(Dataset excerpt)
.....
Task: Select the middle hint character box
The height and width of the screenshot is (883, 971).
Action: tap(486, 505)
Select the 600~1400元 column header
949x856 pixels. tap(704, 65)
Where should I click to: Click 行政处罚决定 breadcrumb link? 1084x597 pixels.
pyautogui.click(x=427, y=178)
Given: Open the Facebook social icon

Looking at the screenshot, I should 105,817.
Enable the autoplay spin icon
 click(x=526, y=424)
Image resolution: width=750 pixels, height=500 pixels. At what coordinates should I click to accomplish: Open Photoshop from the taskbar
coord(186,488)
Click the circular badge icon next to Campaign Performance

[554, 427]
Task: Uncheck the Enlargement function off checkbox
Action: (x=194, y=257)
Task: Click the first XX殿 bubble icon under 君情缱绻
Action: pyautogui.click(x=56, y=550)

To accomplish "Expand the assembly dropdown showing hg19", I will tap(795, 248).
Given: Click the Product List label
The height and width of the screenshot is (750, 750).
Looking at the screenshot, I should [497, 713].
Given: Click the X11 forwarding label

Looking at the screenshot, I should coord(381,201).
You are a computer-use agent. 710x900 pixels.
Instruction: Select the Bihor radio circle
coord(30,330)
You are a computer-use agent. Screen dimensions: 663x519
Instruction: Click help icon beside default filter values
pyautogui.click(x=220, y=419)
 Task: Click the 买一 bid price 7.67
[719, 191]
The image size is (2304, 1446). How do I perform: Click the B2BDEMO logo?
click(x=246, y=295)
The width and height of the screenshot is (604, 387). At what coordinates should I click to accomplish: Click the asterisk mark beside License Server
.....
**Stated exercise:**
Reproduce every one of the lines above verbatim, keeping each character and the original order.

**Expected output:**
Task: Select the middle hint character box
The height and width of the screenshot is (883, 971).
Action: tap(486, 505)
Select the 600~1400元 column header
949x856 pixels. tap(704, 65)
Where should I click to: Click 行政处罚决定 breadcrumb link? 1084x597 pixels.
pyautogui.click(x=427, y=178)
Given: Open the Facebook social icon

Looking at the screenshot, I should 105,817.
Enable the autoplay spin icon
 click(x=526, y=424)
Image resolution: width=750 pixels, height=500 pixels. At what coordinates should I click to accomplish: Open Photoshop from the taskbar
coord(186,488)
Click the circular badge icon next to Campaign Performance

[554, 427]
Task: Uncheck the Enlargement function off checkbox
Action: (x=194, y=257)
Task: Click the first XX殿 bubble icon under 君情缱绻
Action: pyautogui.click(x=56, y=550)

To accomplish "Expand the assembly dropdown showing hg19", I will tap(795, 248).
Given: Click the Product List label
The height and width of the screenshot is (750, 750).
Looking at the screenshot, I should [497, 713].
Given: Click the X11 forwarding label

Looking at the screenshot, I should coord(381,201).
You are a computer-use agent. 710x900 pixels.
Instruction: Select the Bihor radio circle
coord(30,330)
You are a computer-use agent. Screen dimensions: 663x519
Instruction: Click help icon beside default filter values
pyautogui.click(x=220, y=419)
 Task: Click the 买一 bid price 7.67
[719, 191]
The image size is (2304, 1446). How do I perform: Click the B2BDEMO logo?
click(x=246, y=295)
The width and height of the screenshot is (604, 387). At what coordinates should I click to accomplish: Click the asterisk mark beside License Server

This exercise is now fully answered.